■ Work instruction ■
The answer should contain each record below, repeated exactly.

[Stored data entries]

>>>

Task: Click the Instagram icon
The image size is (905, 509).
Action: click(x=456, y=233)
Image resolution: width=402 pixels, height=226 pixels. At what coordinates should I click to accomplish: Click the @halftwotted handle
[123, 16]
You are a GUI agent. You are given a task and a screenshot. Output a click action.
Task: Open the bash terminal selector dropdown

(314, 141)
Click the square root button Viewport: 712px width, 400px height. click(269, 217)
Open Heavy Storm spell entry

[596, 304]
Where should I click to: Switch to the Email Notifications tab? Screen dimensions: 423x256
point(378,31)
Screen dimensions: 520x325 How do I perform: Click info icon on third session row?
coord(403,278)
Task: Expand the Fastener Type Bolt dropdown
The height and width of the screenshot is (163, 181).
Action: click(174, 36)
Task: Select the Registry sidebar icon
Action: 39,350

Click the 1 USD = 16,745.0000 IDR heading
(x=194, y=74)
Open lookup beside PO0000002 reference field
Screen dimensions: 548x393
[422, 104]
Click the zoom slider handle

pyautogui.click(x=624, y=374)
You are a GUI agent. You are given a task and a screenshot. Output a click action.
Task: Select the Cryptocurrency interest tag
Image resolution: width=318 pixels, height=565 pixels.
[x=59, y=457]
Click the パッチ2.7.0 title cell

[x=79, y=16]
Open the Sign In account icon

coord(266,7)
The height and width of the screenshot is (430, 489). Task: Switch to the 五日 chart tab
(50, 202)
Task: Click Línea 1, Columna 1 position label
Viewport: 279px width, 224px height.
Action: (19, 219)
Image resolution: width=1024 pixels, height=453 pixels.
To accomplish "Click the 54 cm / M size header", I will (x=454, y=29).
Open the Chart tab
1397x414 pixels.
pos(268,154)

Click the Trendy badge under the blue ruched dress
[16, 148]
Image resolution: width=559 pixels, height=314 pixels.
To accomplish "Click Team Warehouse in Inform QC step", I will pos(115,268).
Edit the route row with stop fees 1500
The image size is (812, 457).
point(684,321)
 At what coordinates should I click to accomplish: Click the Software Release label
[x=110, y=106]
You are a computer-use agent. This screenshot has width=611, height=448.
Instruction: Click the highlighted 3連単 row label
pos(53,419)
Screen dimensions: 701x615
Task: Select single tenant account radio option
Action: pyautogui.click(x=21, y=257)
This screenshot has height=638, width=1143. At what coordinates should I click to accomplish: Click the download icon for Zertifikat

<<<

■ Task solution ■
Task: Click the Instagram icon
The image size is (905, 509).
Action: click(x=456, y=233)
Image resolution: width=402 pixels, height=226 pixels. At what coordinates should I click to accomplish: Click the @halftwotted handle
[123, 16]
You are a GUI agent. You are given a task and a screenshot. Output a click action.
Task: Open the bash terminal selector dropdown

(314, 141)
Click the square root button Viewport: 712px width, 400px height. click(269, 217)
Open Heavy Storm spell entry

[596, 304]
Where should I click to: Switch to the Email Notifications tab? Screen dimensions: 423x256
point(378,31)
Screen dimensions: 520x325 How do I perform: Click info icon on third session row?
coord(403,278)
Task: Expand the Fastener Type Bolt dropdown
The height and width of the screenshot is (163, 181).
Action: click(174, 36)
Task: Select the Registry sidebar icon
Action: 39,350

Click the 1 USD = 16,745.0000 IDR heading
(x=194, y=74)
Open lookup beside PO0000002 reference field
Screen dimensions: 548x393
[422, 104]
Click the zoom slider handle

pyautogui.click(x=624, y=374)
You are a GUI agent. You are given a task and a screenshot. Output a click action.
Task: Select the Cryptocurrency interest tag
Image resolution: width=318 pixels, height=565 pixels.
[x=59, y=457]
Click the パッチ2.7.0 title cell

[x=79, y=16]
Open the Sign In account icon

coord(266,7)
The height and width of the screenshot is (430, 489). Task: Switch to the 五日 chart tab
(50, 202)
Task: Click Línea 1, Columna 1 position label
Viewport: 279px width, 224px height.
Action: (19, 219)
Image resolution: width=1024 pixels, height=453 pixels.
To accomplish "Click the 54 cm / M size header", I will (x=454, y=29).
Open the Chart tab
1397x414 pixels.
pos(268,154)

Click the Trendy badge under the blue ruched dress
[16, 148]
Image resolution: width=559 pixels, height=314 pixels.
To accomplish "Click Team Warehouse in Inform QC step", I will pos(115,268).
Edit the route row with stop fees 1500
The image size is (812, 457).
point(684,321)
 At what coordinates should I click to accomplish: Click the Software Release label
[x=110, y=106]
You are a computer-use agent. This screenshot has width=611, height=448.
Instruction: Click the highlighted 3連単 row label
pos(53,419)
Screen dimensions: 701x615
Task: Select single tenant account radio option
Action: pyautogui.click(x=21, y=257)
This screenshot has height=638, width=1143. At what coordinates should I click to accomplish: Click the download icon for Zertifikat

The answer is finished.